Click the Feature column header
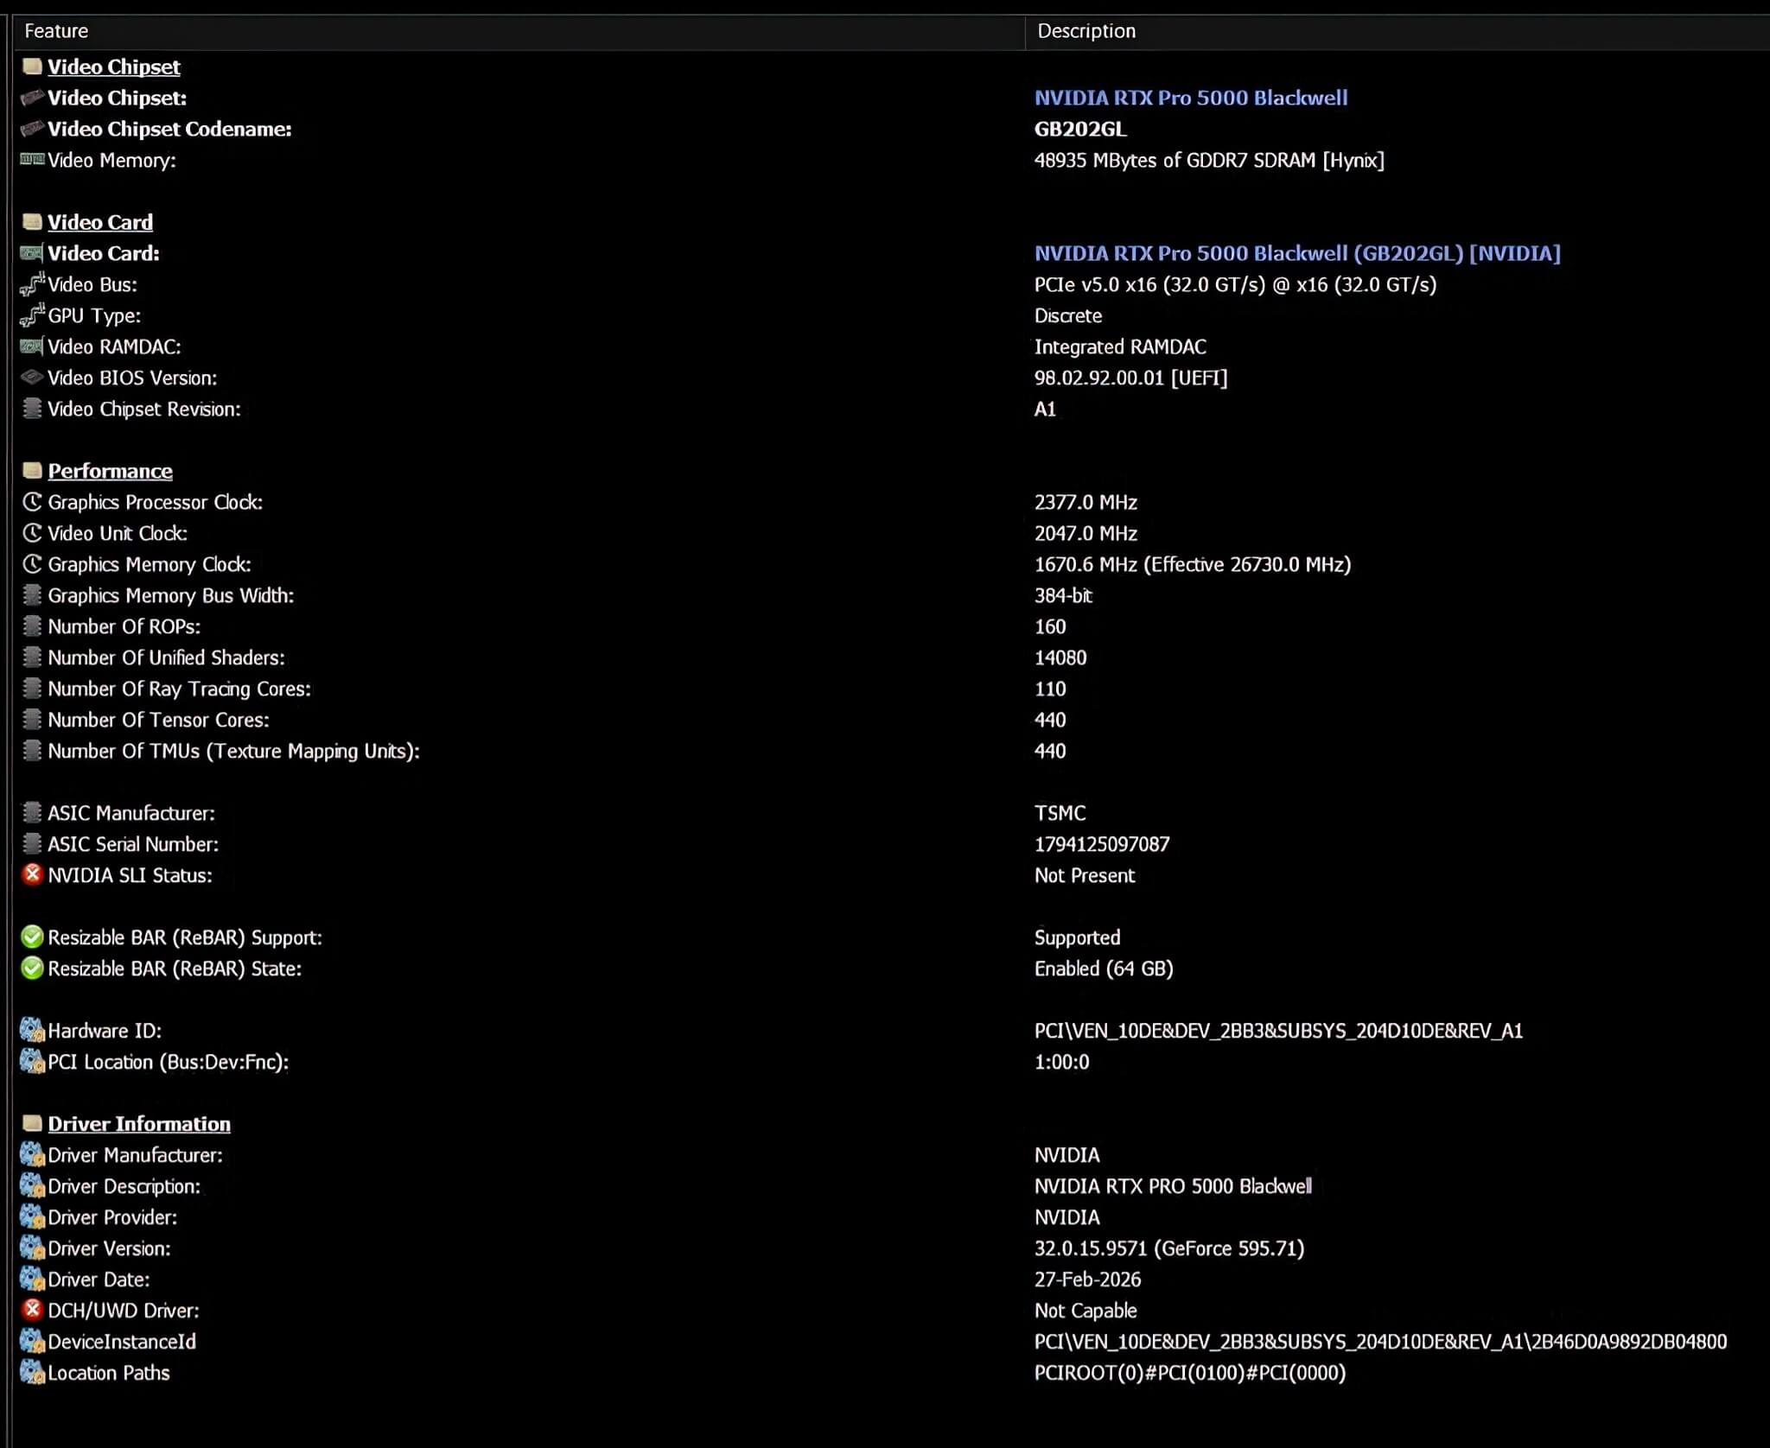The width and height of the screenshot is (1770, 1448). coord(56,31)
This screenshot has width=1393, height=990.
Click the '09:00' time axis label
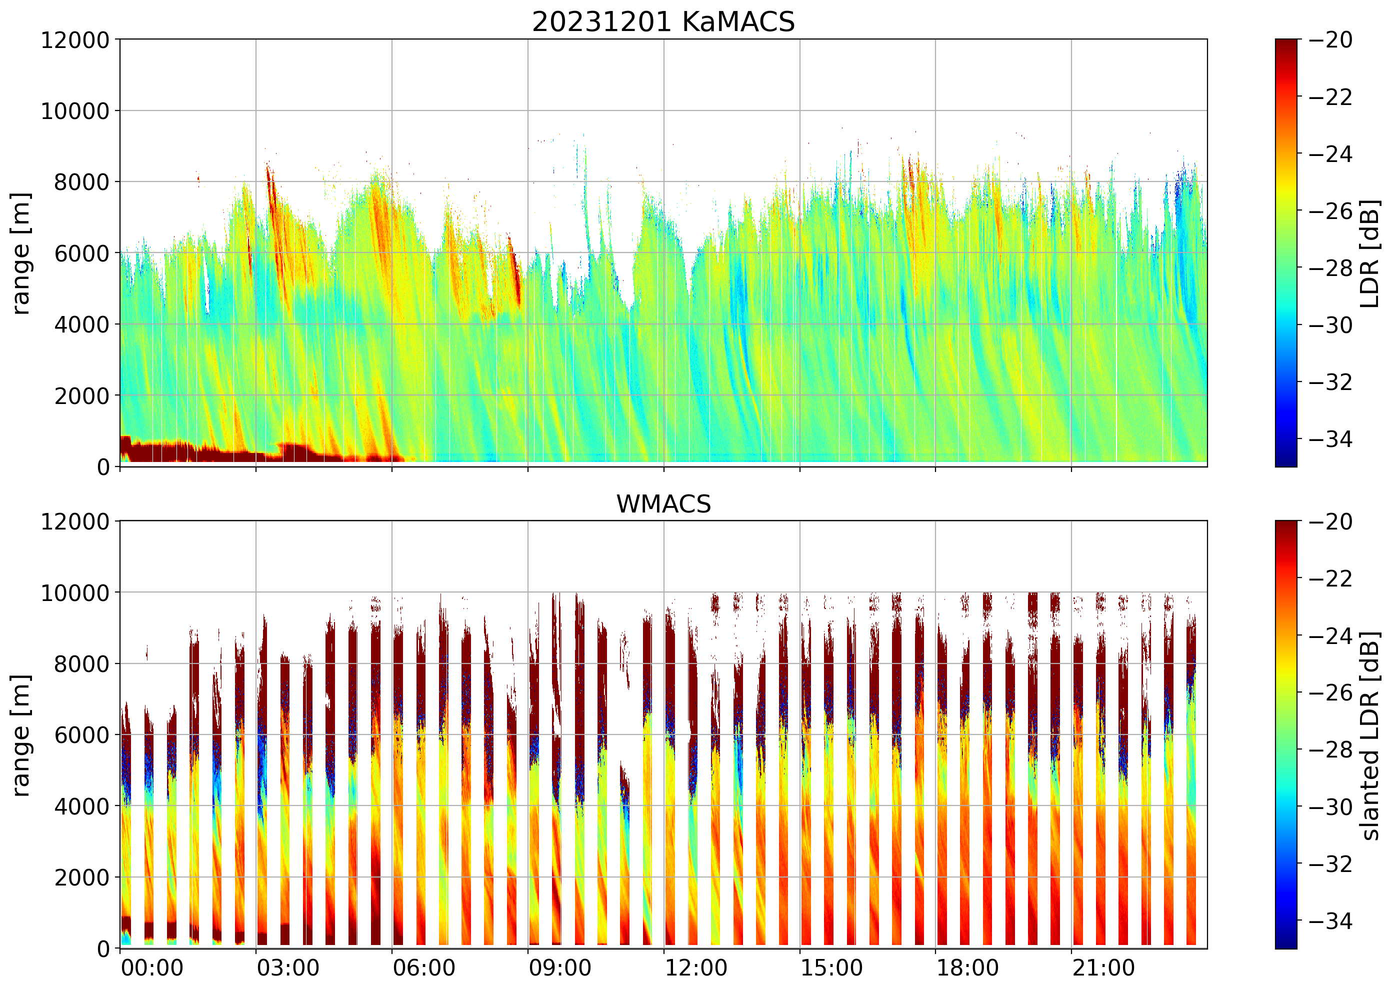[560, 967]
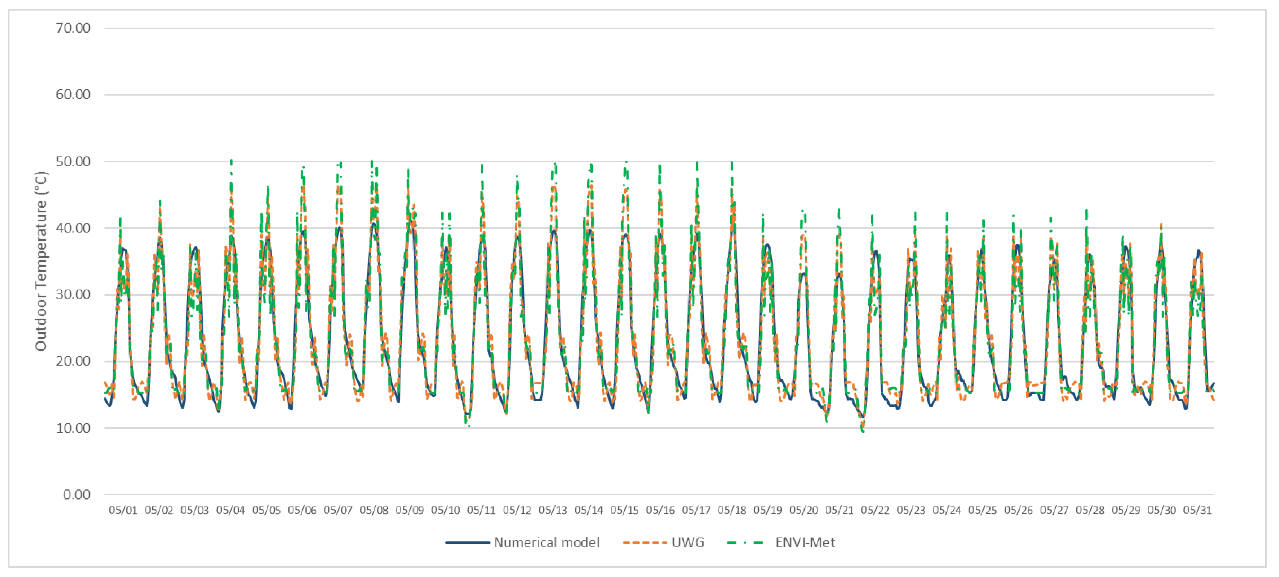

★ ★ ★ ★ ★ ★ ★

Everything in the entries above should be transcribed exactly, apart from the pictures.

Click the Feature column header
The width and height of the screenshot is (1770, 1448). coord(56,31)
This screenshot has width=1393, height=990.
Click the '09:00' time axis label
[560, 967]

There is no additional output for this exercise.